Es gibt in der Bewerbung keine Informationspflichten irgendeiner Form, 
an die sich Kandidaten halten müssen. Die Entscheidung, was der Kandidat 
veröffentlicht, liegt allein beim Kandidat, und damit auch die 
Verantwortung für diese Entscheidung. Niemand wird gezwungen, 
persönliche Informationen zu veröffentlichen, die er nicht 
veröffentlichen möchte.

2. Jeder Kandidat gibt sein Einverständnis für die Veröffentlichung. 
Niemand wird gezwungen dieses Einverständnis zu geben.

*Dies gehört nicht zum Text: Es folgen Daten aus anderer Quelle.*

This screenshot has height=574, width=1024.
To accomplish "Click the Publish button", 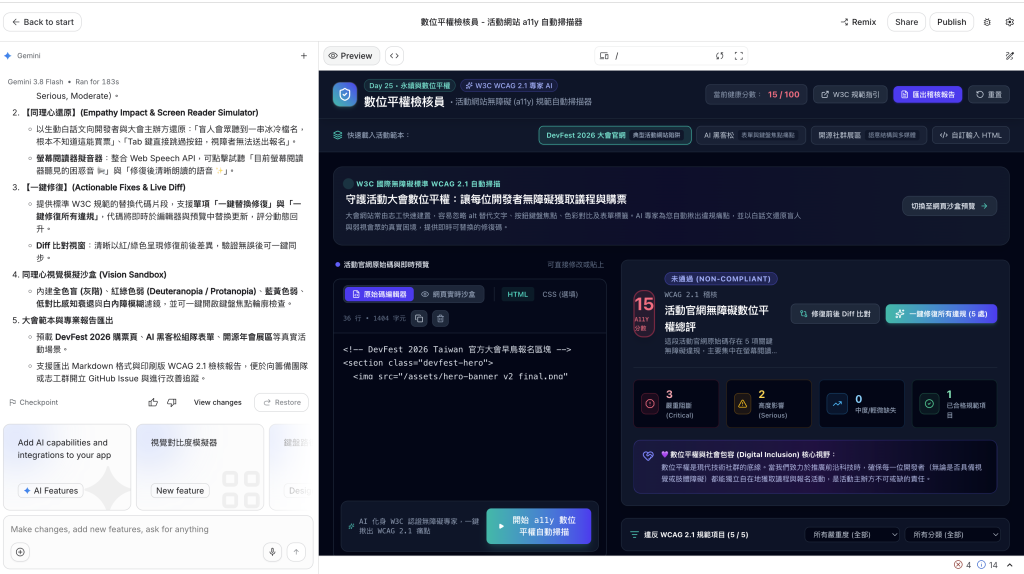I will pyautogui.click(x=951, y=22).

"über die Köpfe hinweg" ist hier reine Polemik. Niemand wird gezwungen 
irgendetwas zu tun.

> In der Regel sollte zu erwarten sein, dass Bewerber mindestens ihren
> Wikipedia- und ihren Realnamen sowie ihren beruflichen Hintergrund
> schildern, letzteres um ihre fachliche Eignung für das Amt darzustellen.
> Warum dies Anforderungen an den Datenschutz nach Ablauf der Kandidatur
> einschränken und WMDE erweiterete Veröffentlichungsrechte geben sollte,
> ist mir absolut unverständlich.

Ja, das merke ich. Und es verwundert mich sehr. Dass Kandidaten ihren 
bürgerlichen Namen mitteilen müssen, ist unstrittig. Es gibt auch kein 
Recht darauf, dass das zu unterbleiben hätte. Die Öffentlichkeit hat ein 
Recht zu erfahren, wer als Vorstand eines Vereins tätig ist. Inwiefern 
Wikipedianamen und beruflicher Hintergrund angegeben wird, ist jedem 
selbst überlassen. Es ist durchaus möglich und Kandidaten auch 
zuzumuten, entsprechende Vorkehrungen zu treffen, wie beispielsweise den 
derzeitigen oder vergangene Arbeitgeber nicht zu benennen.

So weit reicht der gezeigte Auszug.